Ruthenium doping of NASICON electrolyte augments the performance of solid-state sodium-ion batteries

Recently remarkably high ionic conductivities (up to 5.5 x 10-3 Ω-1cm−1) at 25 °C have been achieved in sodium superionic conducting (NASICON) solid-state electrolytes via aliovalent cation doping. Doping in NASICON leverages the synergic effects of bottleneck opening (lattice expansion) and correlated migration (higher carrier concentration). However, there is no report published that isolates the effect of correlated migration induced by heterovalent doping without the influence of structural/bottleneck changes. Therefore, here we report for the first time the substitution of trivalent Ru3+ cation into the Zr4+ site to enhance the ionic conductivity of the NASICON electrolyte. Even though Ru3+ has a smaller ionic radius than Zr4+ and leads to bottleneck shrinkage, high ionic conductivity is achieved on doping Ru as compared to undoped NZSP. Using first-principles calculations, we show that even though the bottleneck for Na+ migration shrinks, the diffusion barriers are nearly the same owing to the weaker Na-framework interaction. The doped electrolyte showed an ionic conductivity of 2.1 x 10-3 Ω-1cm−1, an ionic transference number of ∼ 98.9 %, and exhibited stable sodium plating/stripping at 0.5 mA-cm−2 for 100 h with an overpotential of 20 mV owing to the fused microstructure.

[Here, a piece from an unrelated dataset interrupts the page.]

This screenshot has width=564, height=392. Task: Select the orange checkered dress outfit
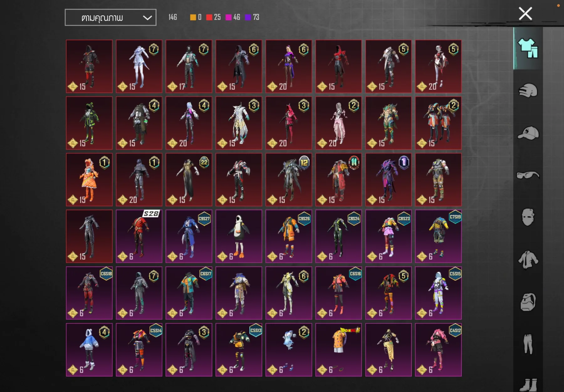[89, 179]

The assembled all-solid-state battery with Ru-doped electrolyte exhibited an outstanding initial capacity of 87 mAh-g−1 at 0.3C as compared to 70 mAh-g−1 with undoped electrolyte. Compared to the pristine sample, which had capacity retention of 60 % after 100 cycles, the cell containing Ru-doped electrolyte demonstrated stable cycling with an 87 % capacity retention without external pressure.